Task details: The expected output is exactly the lines below, starting at the line with "For every named target in this 556×2576" and ending at the line with "Mehr erfahren (129, 817)", both included; no other line belongs in it.

[Stored data]
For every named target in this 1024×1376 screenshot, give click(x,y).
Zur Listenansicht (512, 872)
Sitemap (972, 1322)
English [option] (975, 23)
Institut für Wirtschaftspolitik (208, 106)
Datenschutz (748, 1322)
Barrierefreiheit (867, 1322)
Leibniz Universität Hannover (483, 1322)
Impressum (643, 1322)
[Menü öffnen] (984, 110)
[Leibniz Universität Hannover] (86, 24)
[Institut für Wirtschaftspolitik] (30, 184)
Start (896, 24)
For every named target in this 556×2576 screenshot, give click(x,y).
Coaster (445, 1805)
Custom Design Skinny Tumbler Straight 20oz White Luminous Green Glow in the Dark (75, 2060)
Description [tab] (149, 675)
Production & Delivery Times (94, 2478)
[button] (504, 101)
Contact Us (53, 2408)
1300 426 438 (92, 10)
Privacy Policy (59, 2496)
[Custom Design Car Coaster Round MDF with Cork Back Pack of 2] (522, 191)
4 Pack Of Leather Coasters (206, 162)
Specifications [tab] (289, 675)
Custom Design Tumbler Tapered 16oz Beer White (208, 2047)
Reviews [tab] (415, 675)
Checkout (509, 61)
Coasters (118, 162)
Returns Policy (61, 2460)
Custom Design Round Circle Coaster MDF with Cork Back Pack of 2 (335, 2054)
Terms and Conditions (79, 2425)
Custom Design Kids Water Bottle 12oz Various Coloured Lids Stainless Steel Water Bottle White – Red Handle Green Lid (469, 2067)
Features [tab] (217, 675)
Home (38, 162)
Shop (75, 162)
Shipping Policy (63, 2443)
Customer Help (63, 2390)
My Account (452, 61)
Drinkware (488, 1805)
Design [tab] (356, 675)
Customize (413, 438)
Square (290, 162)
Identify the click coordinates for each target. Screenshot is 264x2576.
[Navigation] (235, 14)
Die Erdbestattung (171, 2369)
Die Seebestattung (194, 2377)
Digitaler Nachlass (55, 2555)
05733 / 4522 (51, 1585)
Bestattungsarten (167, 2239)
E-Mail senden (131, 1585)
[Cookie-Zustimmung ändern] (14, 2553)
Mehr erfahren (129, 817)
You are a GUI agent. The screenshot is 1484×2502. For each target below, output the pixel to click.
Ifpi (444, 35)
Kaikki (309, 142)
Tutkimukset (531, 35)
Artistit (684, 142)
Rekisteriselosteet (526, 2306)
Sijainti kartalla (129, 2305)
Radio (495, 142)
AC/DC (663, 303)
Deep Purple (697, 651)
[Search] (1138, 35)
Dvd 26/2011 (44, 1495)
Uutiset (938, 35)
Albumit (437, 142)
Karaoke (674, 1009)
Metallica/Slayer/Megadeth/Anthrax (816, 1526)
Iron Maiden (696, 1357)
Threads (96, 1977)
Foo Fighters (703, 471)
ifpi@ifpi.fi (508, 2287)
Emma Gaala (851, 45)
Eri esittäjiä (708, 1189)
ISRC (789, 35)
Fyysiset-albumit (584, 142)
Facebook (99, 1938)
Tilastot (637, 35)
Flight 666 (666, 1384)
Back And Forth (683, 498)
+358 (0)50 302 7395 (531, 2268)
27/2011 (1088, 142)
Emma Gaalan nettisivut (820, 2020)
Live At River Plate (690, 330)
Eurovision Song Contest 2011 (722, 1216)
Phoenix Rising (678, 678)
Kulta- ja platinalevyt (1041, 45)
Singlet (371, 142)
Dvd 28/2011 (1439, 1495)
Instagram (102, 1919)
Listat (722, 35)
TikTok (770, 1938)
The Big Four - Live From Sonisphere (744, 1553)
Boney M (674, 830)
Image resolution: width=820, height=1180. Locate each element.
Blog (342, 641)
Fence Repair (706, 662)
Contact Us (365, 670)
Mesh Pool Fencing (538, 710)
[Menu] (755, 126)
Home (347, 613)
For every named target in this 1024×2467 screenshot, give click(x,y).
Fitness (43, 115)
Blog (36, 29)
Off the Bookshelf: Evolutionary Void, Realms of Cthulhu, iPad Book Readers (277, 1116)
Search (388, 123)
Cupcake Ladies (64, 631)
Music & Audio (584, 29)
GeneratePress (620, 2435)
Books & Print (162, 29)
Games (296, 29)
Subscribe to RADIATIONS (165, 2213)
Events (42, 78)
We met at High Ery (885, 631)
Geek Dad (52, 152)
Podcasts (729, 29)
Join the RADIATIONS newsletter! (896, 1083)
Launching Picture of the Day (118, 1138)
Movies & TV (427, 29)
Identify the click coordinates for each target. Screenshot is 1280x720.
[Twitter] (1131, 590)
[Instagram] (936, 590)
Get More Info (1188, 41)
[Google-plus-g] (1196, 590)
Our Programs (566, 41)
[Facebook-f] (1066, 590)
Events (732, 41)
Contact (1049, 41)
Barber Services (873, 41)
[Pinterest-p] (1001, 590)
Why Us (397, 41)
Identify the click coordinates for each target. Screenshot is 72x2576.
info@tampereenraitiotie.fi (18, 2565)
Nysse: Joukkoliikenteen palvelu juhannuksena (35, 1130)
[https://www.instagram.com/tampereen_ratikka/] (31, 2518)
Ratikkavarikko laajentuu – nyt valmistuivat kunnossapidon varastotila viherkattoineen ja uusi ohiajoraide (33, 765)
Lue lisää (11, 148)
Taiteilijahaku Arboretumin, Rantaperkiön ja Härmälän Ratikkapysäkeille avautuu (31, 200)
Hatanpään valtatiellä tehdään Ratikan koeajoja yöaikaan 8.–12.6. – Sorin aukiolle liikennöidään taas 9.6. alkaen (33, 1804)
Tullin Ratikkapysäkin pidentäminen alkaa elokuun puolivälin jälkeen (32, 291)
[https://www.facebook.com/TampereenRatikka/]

Exercise answer:
For every named target in this 556×2576 screenshot, give click(x,y).
Coaster (445, 1805)
Custom Design Skinny Tumbler Straight 20oz White Luminous Green Glow in the Dark (75, 2060)
Description [tab] (149, 675)
Production & Delivery Times (94, 2478)
[button] (504, 101)
Contact Us (53, 2408)
1300 426 438 (92, 10)
Privacy Policy (59, 2496)
[Custom Design Car Coaster Round MDF with Cork Back Pack of 2] (522, 191)
4 Pack Of Leather Coasters (206, 162)
Specifications [tab] (289, 675)
Custom Design Tumbler Tapered 16oz Beer White (208, 2047)
Reviews [tab] (415, 675)
Checkout (509, 61)
Coasters (118, 162)
Returns Policy (61, 2460)
Custom Design Round Circle Coaster MDF with Cork Back Pack of 2 (335, 2054)
Terms and Conditions (79, 2425)
Custom Design Kids Water Bottle 12oz Various Coloured Lids Stainless Steel Water Bottle White – Red Handle Green Lid (469, 2067)
Features [tab] (217, 675)
Home (38, 162)
Shop (75, 162)
Shipping Policy (63, 2443)
Customer Help (63, 2390)
My Account (452, 61)
Drinkware (488, 1805)
Design [tab] (356, 675)
Customize (413, 438)
Square (290, 162)
Identify the click coordinates for each target. Screenshot is 264x2576.
[Navigation] (235, 14)
Die Erdbestattung (171, 2369)
Die Seebestattung (194, 2377)
Digitaler Nachlass (55, 2555)
05733 / 4522 (51, 1585)
Bestattungsarten (167, 2239)
E-Mail senden (131, 1585)
[Cookie-Zustimmung ändern] (14, 2553)
Mehr erfahren (129, 817)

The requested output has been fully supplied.